I’m just back from a three-week trip to Melbourne, Australia, where I traveled to visit the family of friends and get a taste of a new city. I’ve visited the city just once before and had a wonderful time, and this trip was fantastic too. It was just delicious to get some relaxation away from all screens and devices and spend my days eating and walking and exploring. There was nothing fantastically exotic that I saw in Melbourne, besides a trip to the zoo; it is a distinctly familiar city to me, because Australian culture has so much in common with American culture. Specifically, the city of Melbourne has so much overlap with the city of Boston.
You can start with the size of the city, which at a few million, is right around Boston’s size. As an American, you’ll also be surprised to see all the usual fast food places you know lining the busy, pedestrian-friendly streets. (KFC, for one, is huge there for some reason, but you don’t get biscuits — you get chips, a.k.a. American fries). The Australian accent even shares some commanalities with a Boston accent, with its broad a’s and dropped r’s. You’d “pahk your cah” in both Boston and Melbourne. More than that, though, there’s a kind of cultural vibe that Boston and Melbourne just might share; a friendliness, business, and hopping intellectual life that I saw evidence of. We’re both small, but we act cosmopolitan.
Australia and the United States should get along pretty well, because they’re both the slightly coarser, bumpkin cousins of Great Britain, though Australia holds its ties to Britain much closer. Most of the television is British, as is the interest in British celebrities. Some people I hung out with knew all the details of the royal family, for example, whereas I think most Americans don’t know more than the queen and her direct descendants. Australia maintains a close cultural handshake with Great Britain, whereas a lot of America is disdainful or uneasy of any connection to England.

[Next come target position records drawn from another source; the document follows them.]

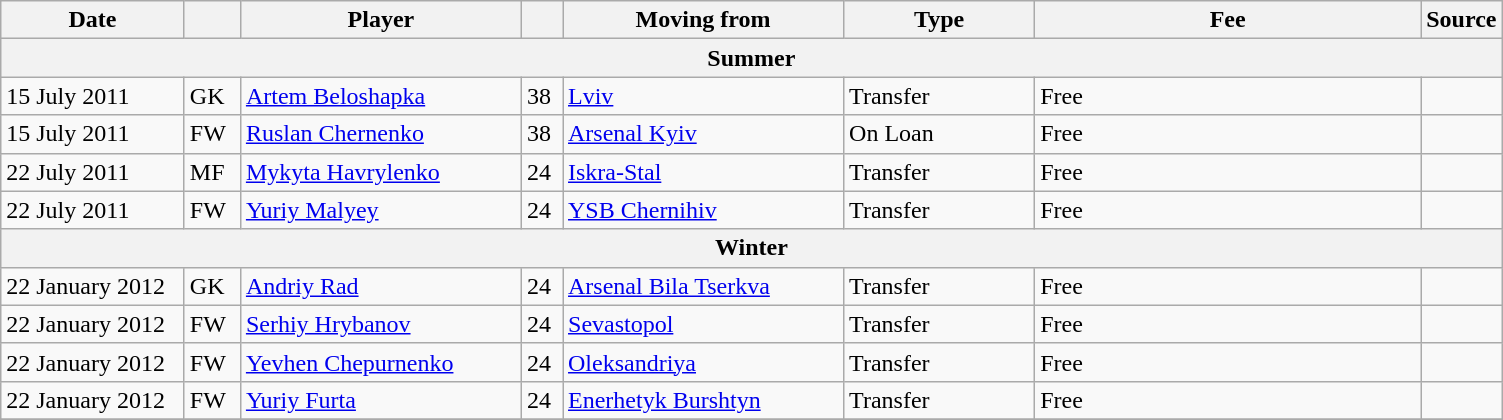
Iskra-Stal (702, 172)
Source (1462, 20)
Winter (752, 248)
YSB Chernihiv (702, 210)
Date (93, 20)
Enerhetyk Burshtyn (702, 400)
Mykyta Havrylenko (380, 172)
Summer (752, 58)
Yuriy Furta (380, 400)
Moving from (702, 20)
Fee (1228, 20)
Lviv (702, 96)
Ruslan Chernenko (380, 134)
Andriy Rad (380, 286)
Player (380, 20)
Artem Beloshapka (380, 96)
Serhiy Hrybanov (380, 324)
MF (212, 172)
Yevhen Chepurnenko (380, 362)
Arsenal Kyiv (702, 134)
Yuriy Malyey (380, 210)
Arsenal Bila Tserkva (702, 286)
Sevastopol (702, 324)
Oleksandriya (702, 362)
Type (940, 20)
On Loan (940, 134)
Scan for the cell matching the given text and deliver its (x, y) coordinate at center. 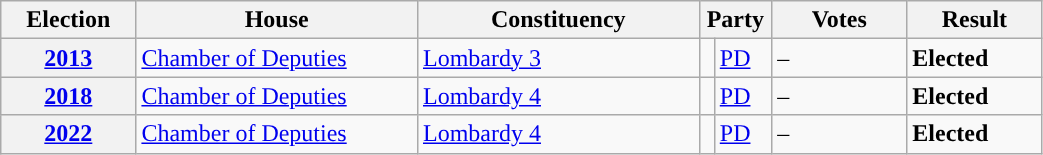
Election (68, 20)
Constituency (558, 20)
Lombardy 3 (558, 58)
2022 (68, 134)
2013 (68, 58)
Party (736, 20)
House (277, 20)
Result (974, 20)
Votes (840, 20)
2018 (68, 96)
Return (X, Y) of the center of cell containing provided text 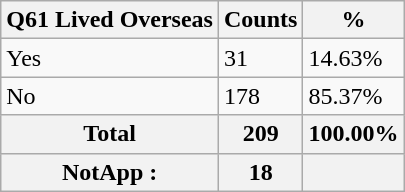
31 (260, 58)
Total (110, 134)
Q61 Lived Overseas (110, 20)
178 (260, 96)
85.37% (354, 96)
18 (260, 172)
No (110, 96)
% (354, 20)
14.63% (354, 58)
Counts (260, 20)
NotApp : (110, 172)
100.00% (354, 134)
Yes (110, 58)
209 (260, 134)
Return the [X, Y] coordinate for the center point of the cell that contains the specified text.  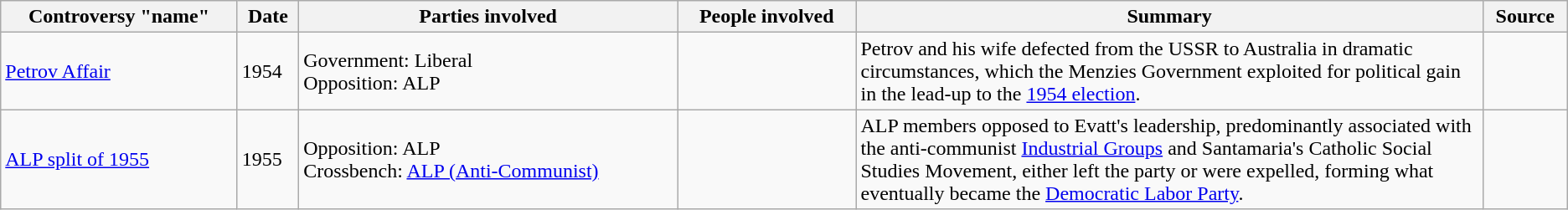
ALP split of 1955 [119, 159]
Controversy "name" [119, 17]
Parties involved [488, 17]
Date [268, 17]
Opposition: ALPCrossbench: ALP (Anti-Communist) [488, 159]
1954 [268, 71]
Summary [1169, 17]
Source [1524, 17]
People involved [766, 17]
1955 [268, 159]
Government: LiberalOpposition: ALP [488, 71]
Petrov Affair [119, 71]
From the cell containing the given text, extract its center point as (x, y) coordinate. 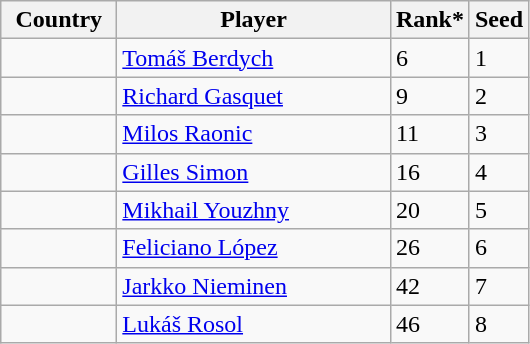
46 (430, 324)
4 (498, 172)
Seed (498, 20)
7 (498, 286)
9 (430, 96)
42 (430, 286)
Mikhail Youzhny (254, 210)
Lukáš Rosol (254, 324)
Jarkko Nieminen (254, 286)
Country (59, 20)
2 (498, 96)
Tomáš Berdych (254, 58)
26 (430, 248)
3 (498, 134)
Player (254, 20)
1 (498, 58)
16 (430, 172)
Richard Gasquet (254, 96)
11 (430, 134)
20 (430, 210)
Milos Raonic (254, 134)
8 (498, 324)
Gilles Simon (254, 172)
Feliciano López (254, 248)
Rank* (430, 20)
5 (498, 210)
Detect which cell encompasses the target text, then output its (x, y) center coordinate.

There were perhaps only two major differences I saw in my brief tourist’s view of this lovely city; the first was the proliferation of Asian culture and cuisine, and the second was something more intangible. Because of its proximity to Asia, Australia has benefitted from the things that Asian immigrants have brought with them. Just as Mexican food is accessible and known everywhere in America, Vietnamese, Thai, and Malaysian food is cheap, ubiquitous, and delicious in Melbourne. You can get fast food or street food from most countries of Asia on every street corner.
The second difference might be the most fundamental shift from American to Australian life. From the little I’ve seen, and from what I’ve heard when I questioned Aussies, it seems that Aussies are far more laid-back than Americans. There’s a certain calm, friendly laisse-faire attitude that fills every part of life. Americans are certainly casual about some things, but we are very heated and violently polarized about others. Politics are deadly serious and can divide the nation sharply. The whole time I was in Australia, the people I saw didn’t get too fussed about anything, even when they didn’t approve of the government’s latest doings. It’s a great place to spend a vacation for that reason — it’s just hard to rile the typical Aussie character.
The mirror image of Boston was presented to me in other ways, too — I happened to be there right in the middle of a record-breaking heat wave. I was watching matches of the Australian Open on a 112-degree day. I’d never felt such extreme heat; it was hard to breathe, and impossible to keep my clothes from getting soaked in sweat. This was at pretty much the same time that Boston was struggling through record-breaking lows in the temperature. Go figure.
There were a few moments of startling discrimination that came from some drunk train passengers, but you can find that kind of attitude in America as well. Again, the attitudes of Americans and Australians seem closely intertwined. It’s funny to think of a brother city, a parallel Boston, or a parallel Melbourne, almost exactly around the world.